From Subject to Author: Women artists and the authority of presence at Mydrim Gallery
By Mudiare Onobrakpeya
THERE are exhibitions that gather works, and there are exhibitions that gather momentum. The 2026 International Women’s Day exhibition of the Female Artists Association of Nigeria at Mydrim Gallery belongs firmly to the latter. It does not request attention; it assumes it. What unfolds is not a plea for inclusion, but the visible confirmation of a presence refined through decades of persistence. Anchored on the theme ‘Rights. Justice. Action: For All Women and Girls,’ the exhibition speaks to a global discourse while remaining grounded in the lived textures of Nigerian experience.
It is fitting that this moment unfolds at Mydrim Gallery, a space known for disciplined looking and intellectual restraint. The architectural calm of the gallery creates the conditions for encounter. Nothing competes with the works; they are given the silence required to assert their authority.
The exhibition must be read against the history of women’s visibility in Nigerian art. While early modernism produced remarkable female figures, their presence was often treated as exceptional rather than structural. The emergence of organized platforms such as the Female Artists Association of Nigeria created continuity where there had been interruption. Women artists were no longer merely emerging; they were remaining—developing sustained practices and occupying the cultural field with permanence.
Portraiture dominates the exhibition, not as ornament but as declaration. Faces emerge from pigment and shadow with quiet certainty. These figures do not seek validation; they possess it. Fatimah Akindele’s ‘Botanic Dream’ dissolves the boundary between body and landscape, presenting identity as rooted and generative. Onyinye Ezennia’s ‘Crowned in Silence’ constructs its image through tension—threads held in equilibrium—revealing strength through endurance rather than spectacle. Maryam Maigida’s ‘Pages Unturned’ positions the female figure at the threshold of history, suggesting that authorship itself is being reclaimed.

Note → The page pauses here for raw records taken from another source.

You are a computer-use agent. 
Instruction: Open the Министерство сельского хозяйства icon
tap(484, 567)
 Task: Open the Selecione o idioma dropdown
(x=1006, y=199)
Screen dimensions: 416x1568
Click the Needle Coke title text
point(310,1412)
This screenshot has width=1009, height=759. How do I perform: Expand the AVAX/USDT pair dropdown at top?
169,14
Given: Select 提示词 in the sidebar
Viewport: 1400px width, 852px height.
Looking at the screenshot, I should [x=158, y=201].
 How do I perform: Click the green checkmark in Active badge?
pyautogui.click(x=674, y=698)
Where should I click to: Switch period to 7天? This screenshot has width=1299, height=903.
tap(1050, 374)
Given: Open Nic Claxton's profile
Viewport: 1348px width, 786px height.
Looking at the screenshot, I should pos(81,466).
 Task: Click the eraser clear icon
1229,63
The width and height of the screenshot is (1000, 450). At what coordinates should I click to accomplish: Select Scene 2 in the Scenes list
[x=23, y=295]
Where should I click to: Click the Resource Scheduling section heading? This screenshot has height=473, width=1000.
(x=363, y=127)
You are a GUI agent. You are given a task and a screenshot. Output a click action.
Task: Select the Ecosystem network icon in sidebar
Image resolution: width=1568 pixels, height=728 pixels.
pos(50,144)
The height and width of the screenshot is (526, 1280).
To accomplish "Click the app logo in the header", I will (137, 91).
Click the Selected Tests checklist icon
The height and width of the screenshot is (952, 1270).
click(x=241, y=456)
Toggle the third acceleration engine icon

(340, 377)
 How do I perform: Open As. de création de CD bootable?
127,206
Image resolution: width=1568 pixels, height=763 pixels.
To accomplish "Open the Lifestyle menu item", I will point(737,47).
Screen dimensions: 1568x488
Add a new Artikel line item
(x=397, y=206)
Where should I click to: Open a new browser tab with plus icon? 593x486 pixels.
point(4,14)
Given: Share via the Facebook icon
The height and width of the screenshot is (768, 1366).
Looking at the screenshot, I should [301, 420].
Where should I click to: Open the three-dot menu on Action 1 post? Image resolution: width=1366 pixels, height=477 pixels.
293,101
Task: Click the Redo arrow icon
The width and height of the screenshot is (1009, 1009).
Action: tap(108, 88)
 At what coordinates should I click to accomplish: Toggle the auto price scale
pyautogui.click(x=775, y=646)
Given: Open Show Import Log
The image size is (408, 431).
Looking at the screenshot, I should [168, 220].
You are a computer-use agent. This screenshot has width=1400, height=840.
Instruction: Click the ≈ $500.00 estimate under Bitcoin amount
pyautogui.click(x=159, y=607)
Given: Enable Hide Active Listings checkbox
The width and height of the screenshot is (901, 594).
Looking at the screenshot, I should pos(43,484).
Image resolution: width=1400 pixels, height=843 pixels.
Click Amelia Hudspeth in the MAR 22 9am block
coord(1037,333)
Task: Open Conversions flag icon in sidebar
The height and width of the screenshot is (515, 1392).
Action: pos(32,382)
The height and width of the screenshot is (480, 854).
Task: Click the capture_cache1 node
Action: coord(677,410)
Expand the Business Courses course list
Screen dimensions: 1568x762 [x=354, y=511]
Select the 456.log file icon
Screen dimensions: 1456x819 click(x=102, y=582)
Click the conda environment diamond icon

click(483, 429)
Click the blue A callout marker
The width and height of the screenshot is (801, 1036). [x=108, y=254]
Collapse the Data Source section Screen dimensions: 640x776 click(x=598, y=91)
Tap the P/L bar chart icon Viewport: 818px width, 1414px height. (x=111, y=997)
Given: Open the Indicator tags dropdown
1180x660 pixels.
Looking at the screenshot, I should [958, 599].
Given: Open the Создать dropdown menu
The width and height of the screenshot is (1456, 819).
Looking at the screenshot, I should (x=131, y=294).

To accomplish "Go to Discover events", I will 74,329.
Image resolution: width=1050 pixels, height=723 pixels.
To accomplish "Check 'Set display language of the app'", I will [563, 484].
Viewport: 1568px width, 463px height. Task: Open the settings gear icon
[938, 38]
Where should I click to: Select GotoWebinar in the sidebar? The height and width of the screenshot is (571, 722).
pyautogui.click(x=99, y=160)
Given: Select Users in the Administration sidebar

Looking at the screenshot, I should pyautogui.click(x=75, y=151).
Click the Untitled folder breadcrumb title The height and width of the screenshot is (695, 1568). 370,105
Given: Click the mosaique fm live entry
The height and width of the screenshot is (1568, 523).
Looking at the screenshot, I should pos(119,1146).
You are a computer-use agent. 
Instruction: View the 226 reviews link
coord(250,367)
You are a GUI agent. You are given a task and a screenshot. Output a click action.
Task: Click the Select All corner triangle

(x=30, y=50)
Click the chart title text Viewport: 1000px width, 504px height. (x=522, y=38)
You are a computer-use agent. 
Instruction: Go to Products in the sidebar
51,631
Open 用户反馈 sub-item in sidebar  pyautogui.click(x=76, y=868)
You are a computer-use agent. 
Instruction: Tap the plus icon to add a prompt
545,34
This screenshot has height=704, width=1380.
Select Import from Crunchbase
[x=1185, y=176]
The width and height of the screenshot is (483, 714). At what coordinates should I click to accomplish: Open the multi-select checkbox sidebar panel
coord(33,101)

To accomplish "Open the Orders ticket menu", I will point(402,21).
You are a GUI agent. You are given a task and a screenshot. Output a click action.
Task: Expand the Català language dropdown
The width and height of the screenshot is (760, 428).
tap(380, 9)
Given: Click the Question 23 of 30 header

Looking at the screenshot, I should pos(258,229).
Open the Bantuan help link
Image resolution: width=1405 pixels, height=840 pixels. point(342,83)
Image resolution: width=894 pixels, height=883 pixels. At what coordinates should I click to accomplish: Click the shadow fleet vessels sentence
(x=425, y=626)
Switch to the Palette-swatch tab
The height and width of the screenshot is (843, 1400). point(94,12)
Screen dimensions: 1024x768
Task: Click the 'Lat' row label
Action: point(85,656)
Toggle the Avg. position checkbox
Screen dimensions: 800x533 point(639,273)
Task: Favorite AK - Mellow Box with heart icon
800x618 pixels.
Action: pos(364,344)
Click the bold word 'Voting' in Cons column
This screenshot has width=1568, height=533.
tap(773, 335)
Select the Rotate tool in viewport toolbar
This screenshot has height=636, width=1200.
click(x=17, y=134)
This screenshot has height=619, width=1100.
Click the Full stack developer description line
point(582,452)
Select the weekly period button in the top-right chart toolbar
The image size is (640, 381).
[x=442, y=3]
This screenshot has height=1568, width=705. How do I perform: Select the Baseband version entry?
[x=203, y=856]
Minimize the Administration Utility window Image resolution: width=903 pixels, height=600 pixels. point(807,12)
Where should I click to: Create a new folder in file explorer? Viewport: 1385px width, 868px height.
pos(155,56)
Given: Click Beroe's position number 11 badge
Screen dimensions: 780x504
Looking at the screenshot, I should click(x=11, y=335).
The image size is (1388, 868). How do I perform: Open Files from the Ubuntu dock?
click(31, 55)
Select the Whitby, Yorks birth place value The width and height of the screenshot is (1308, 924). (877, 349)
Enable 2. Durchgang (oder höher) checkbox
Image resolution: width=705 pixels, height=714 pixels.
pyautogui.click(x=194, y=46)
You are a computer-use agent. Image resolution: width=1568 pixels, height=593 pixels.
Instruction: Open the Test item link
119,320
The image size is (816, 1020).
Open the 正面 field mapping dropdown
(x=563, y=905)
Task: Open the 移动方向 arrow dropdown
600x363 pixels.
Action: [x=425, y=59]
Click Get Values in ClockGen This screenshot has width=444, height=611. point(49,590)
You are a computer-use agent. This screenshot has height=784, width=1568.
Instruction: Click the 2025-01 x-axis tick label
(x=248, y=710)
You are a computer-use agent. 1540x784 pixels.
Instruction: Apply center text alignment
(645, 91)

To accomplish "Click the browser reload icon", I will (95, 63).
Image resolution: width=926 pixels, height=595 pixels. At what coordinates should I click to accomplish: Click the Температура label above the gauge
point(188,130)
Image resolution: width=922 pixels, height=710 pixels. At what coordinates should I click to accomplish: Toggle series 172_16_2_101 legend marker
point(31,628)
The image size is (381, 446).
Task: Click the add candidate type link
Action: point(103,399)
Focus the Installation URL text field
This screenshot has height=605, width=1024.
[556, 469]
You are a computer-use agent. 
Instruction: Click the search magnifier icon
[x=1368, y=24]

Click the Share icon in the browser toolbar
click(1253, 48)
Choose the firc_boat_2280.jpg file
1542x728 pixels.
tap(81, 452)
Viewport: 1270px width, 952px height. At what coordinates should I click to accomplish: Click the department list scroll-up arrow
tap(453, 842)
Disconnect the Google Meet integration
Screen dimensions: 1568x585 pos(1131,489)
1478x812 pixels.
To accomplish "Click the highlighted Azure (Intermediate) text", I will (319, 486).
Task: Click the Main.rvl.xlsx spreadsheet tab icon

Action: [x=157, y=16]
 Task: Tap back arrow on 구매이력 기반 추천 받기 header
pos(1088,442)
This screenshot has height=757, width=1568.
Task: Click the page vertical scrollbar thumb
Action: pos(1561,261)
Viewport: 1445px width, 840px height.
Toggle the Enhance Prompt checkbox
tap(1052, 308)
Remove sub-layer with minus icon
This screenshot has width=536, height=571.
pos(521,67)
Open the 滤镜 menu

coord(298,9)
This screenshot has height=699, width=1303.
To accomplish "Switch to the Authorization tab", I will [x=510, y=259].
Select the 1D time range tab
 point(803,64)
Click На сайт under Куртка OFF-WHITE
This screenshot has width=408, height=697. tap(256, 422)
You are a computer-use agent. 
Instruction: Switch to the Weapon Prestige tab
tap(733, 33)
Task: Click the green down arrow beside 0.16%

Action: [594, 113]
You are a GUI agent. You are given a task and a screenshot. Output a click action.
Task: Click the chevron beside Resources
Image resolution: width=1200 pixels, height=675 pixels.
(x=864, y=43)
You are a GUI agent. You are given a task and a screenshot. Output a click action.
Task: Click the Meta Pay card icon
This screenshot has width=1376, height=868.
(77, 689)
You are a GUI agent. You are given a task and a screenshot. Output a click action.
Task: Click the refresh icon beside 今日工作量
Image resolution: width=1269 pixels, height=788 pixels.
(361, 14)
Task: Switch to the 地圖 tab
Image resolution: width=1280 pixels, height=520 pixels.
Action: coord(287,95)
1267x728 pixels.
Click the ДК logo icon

Material becomes language throughout the show. Textile, thread, and layered surfaces—once confined to the private sphere—are repositioned within public cultural space. Their transformation is not decorative; it is structural. Abstraction and figuration coexist without hierarchy, affirming multiplicity and resisting any singular definition of women’s experience.
Standing within the quiet authority of Mydrim, one senses that this exhibition is not provisional. For generations, women were often subjects within Nigerian art—observed and interpreted. Here, they are authors. They define not only their image, but the conditions under which that image exists.
What emerges is not correction, but expansion. The field has widened, and within the measured stillness of Mydrim Gallery, that expansion feels permanent.
Exhibition runs from March 7 — 16, 2026.